Liberty has agreed to purchase the Dongbu Steel plant and associated equipment from South Korean parent company KG Steel, for installation at its Romania-based Galati steelworks, Kallanish notes.
The plant, located in Dangjin, South Korea, comprises two modern, Consteel 160-tonne electric arc furnaces, two single strand, vertically-curved thin slab continuous casters, and a hot strip mill. It has an installed liquid steel capacity of 3 million tonnes/year and finished steel products capacity of 2.85m t/y.
“Technical studies conducted by Liberty indicate that the Dongbu plant has the potential to perform at the highest standards in the sector against KPIs including CO2 emissions, energy efficiency, cost, operational flexibility and product range,” Liberty says.
The equipment will allow Galati to transition to low-carbon EAF operations several years faster than previously planned and at significantly lower cost compared with alternative options analysed, it adds.
Dongbu Steel was acquired by KG Group in 2019 (see Kallanish passim). Creditors attempted but failed to sell financially-troubled Dongbu in 2014 and 2017. As part of its restructuring, the firm sought a buyer for its EAFs but was unsuccessful until now.

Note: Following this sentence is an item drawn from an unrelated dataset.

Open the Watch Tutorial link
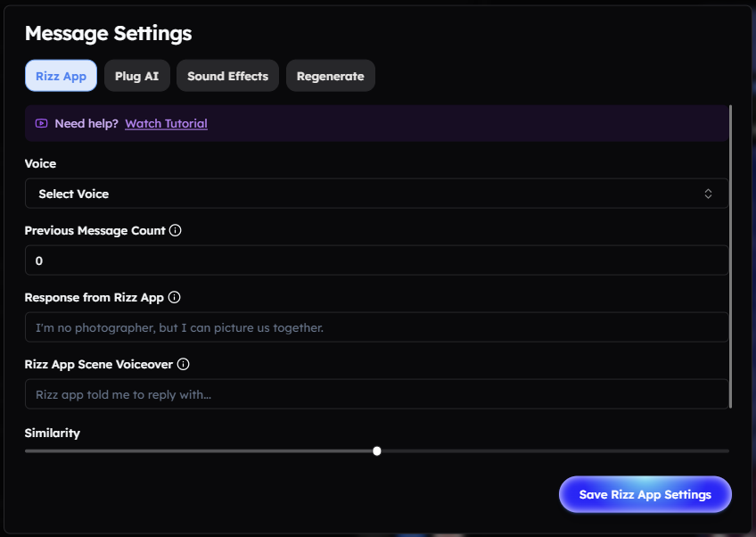The height and width of the screenshot is (537, 756). (167, 123)

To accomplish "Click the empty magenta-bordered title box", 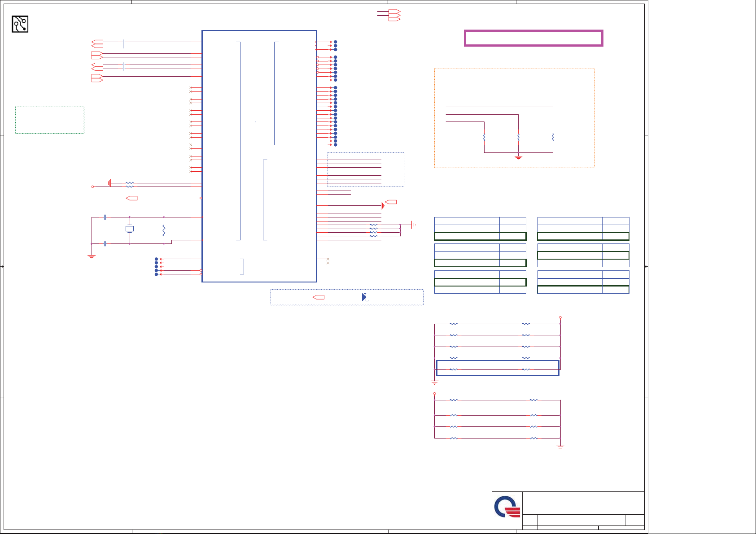I will tap(533, 38).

Last summer, Liberty Galati launched the tender process for the supply of hybrid EAFs (see Kallanish passim). This is thought to be going ahead despite the latest acquisition from Korea. The new EAFs at Galati will replace the existing blast furnaces by 2025, allowing the Romanian mill to be more flexible by using hot metal, direct reduced iron (DRI/HBI) and scrap steel in the charge mix.